Records from a collection
....................
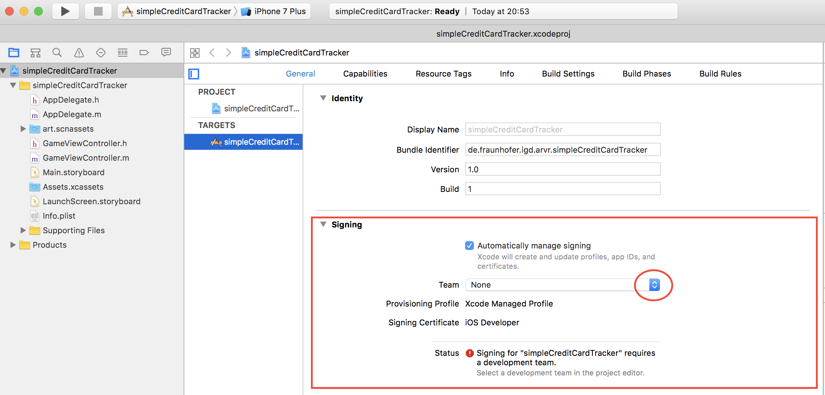
Task: Toggle the project and targets list sidebar
Action: click(x=194, y=74)
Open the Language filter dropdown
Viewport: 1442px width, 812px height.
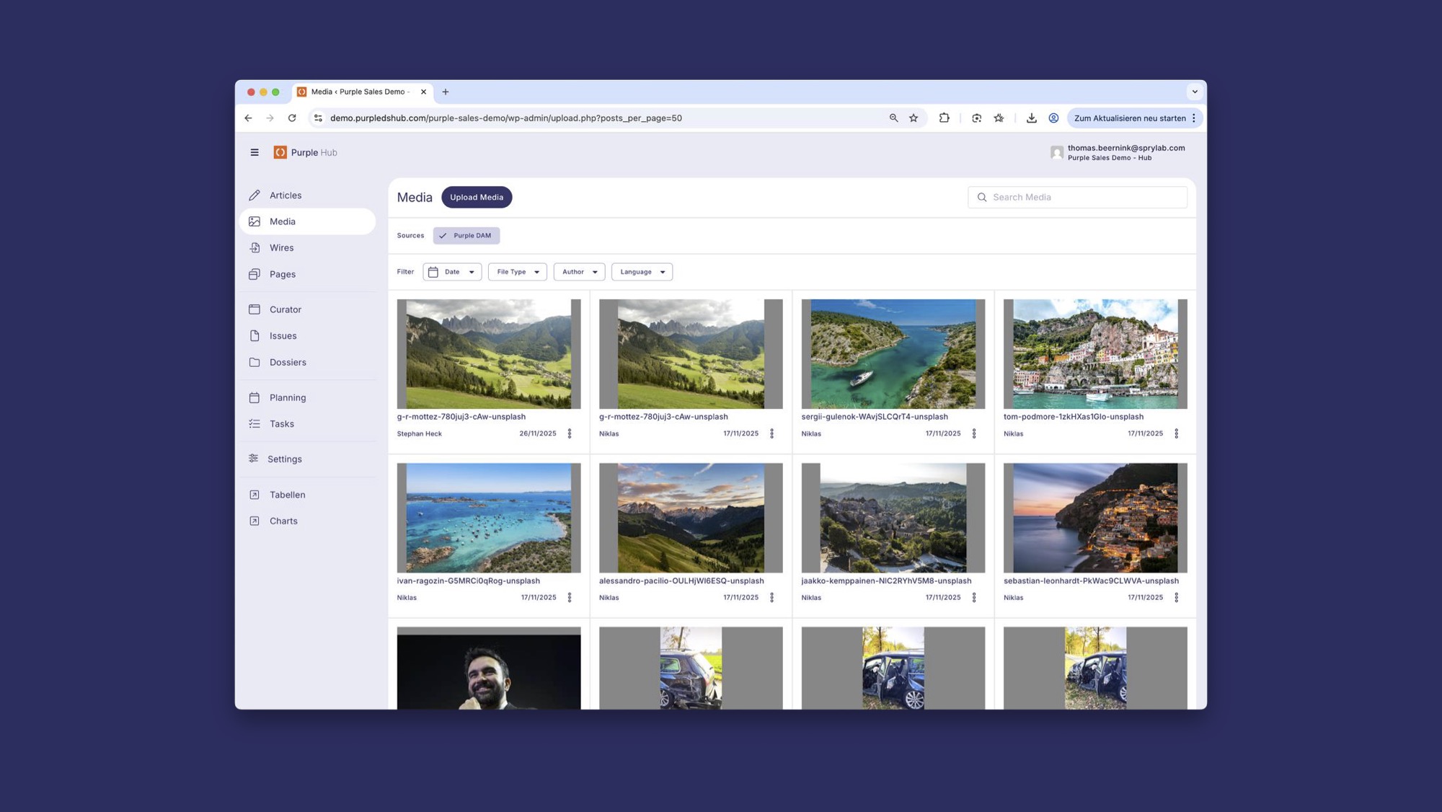coord(642,272)
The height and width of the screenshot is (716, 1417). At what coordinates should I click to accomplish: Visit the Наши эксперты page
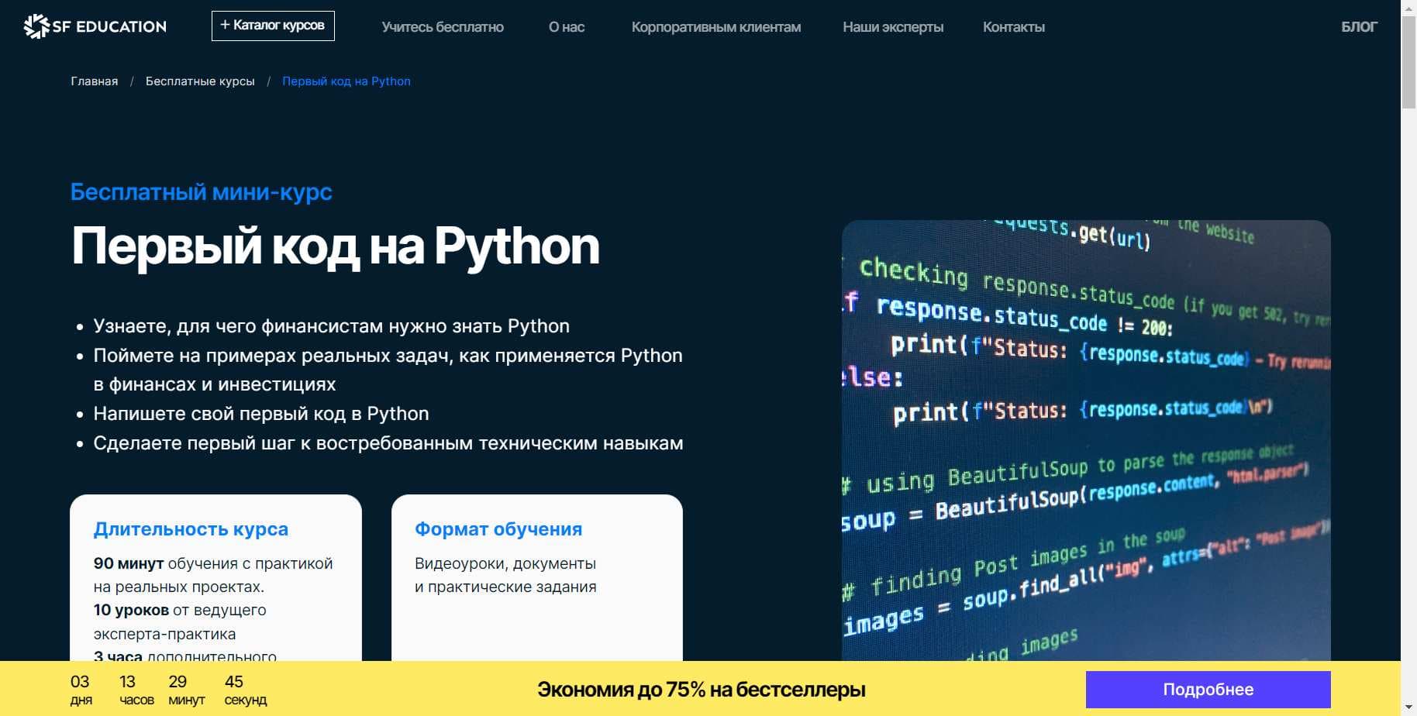[892, 26]

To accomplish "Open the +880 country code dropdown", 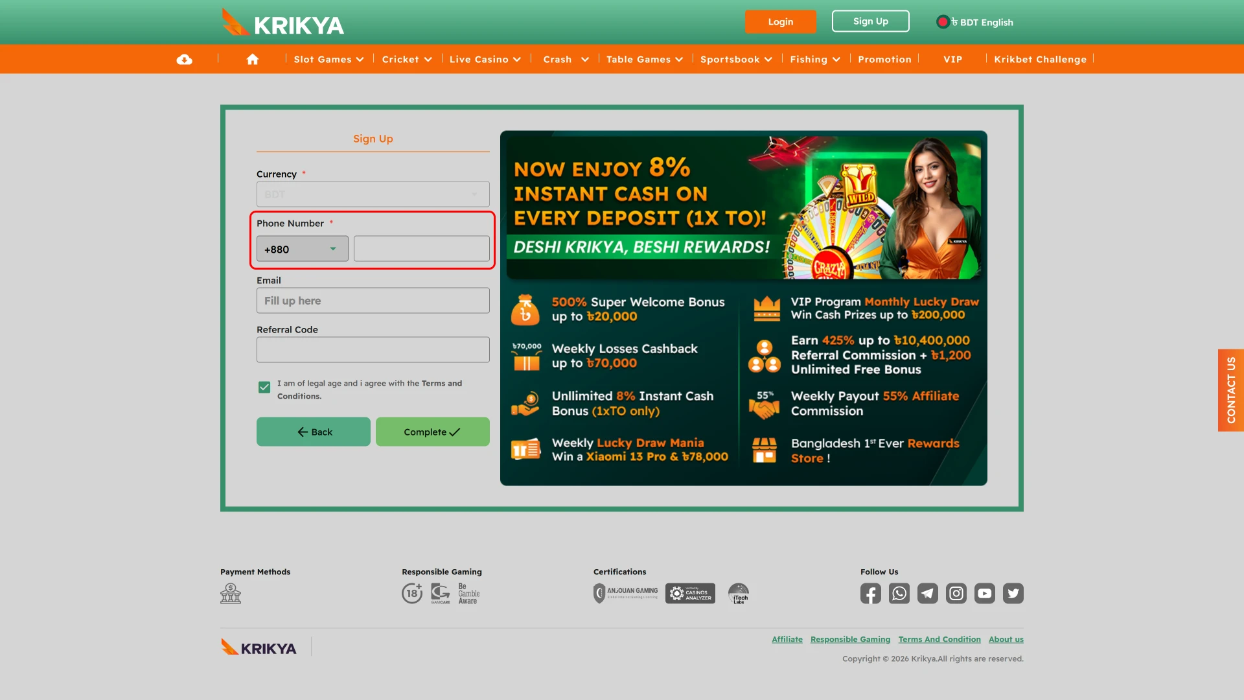I will (x=301, y=248).
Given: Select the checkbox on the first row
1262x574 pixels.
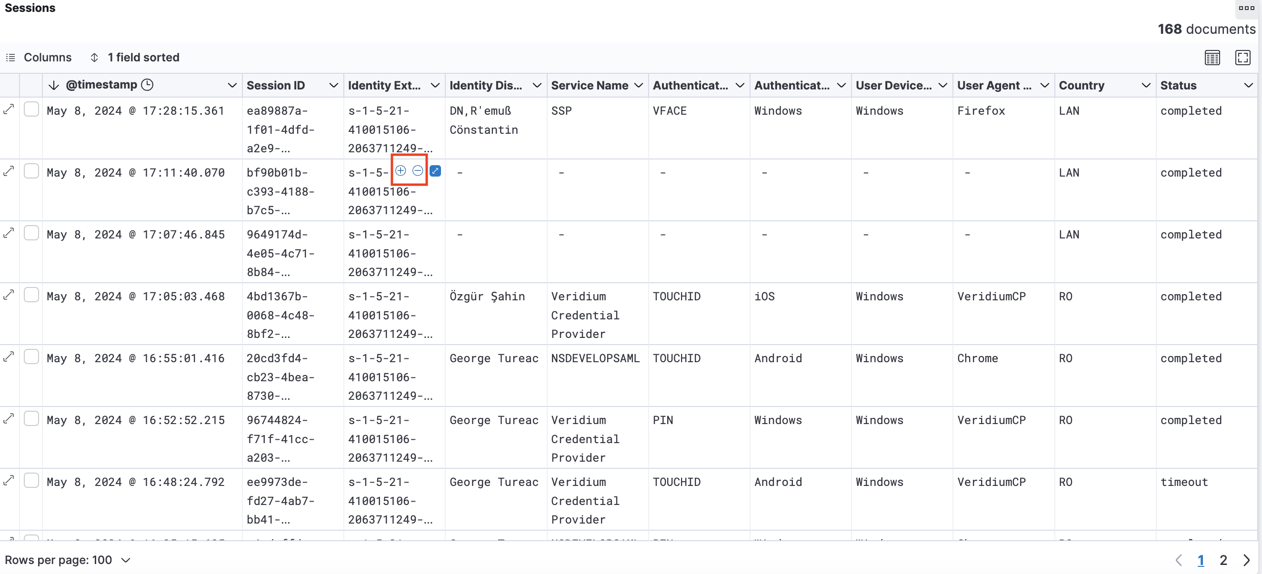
....................
__What you are asked to do__.
Only the lines from the one with "Given: Select the checkbox on the first row" through the final line of the entries above are to be repeated, exactly as written and without pictures.

__Answer to this exercise__.
Given: Select the checkbox on the first row
1262x574 pixels.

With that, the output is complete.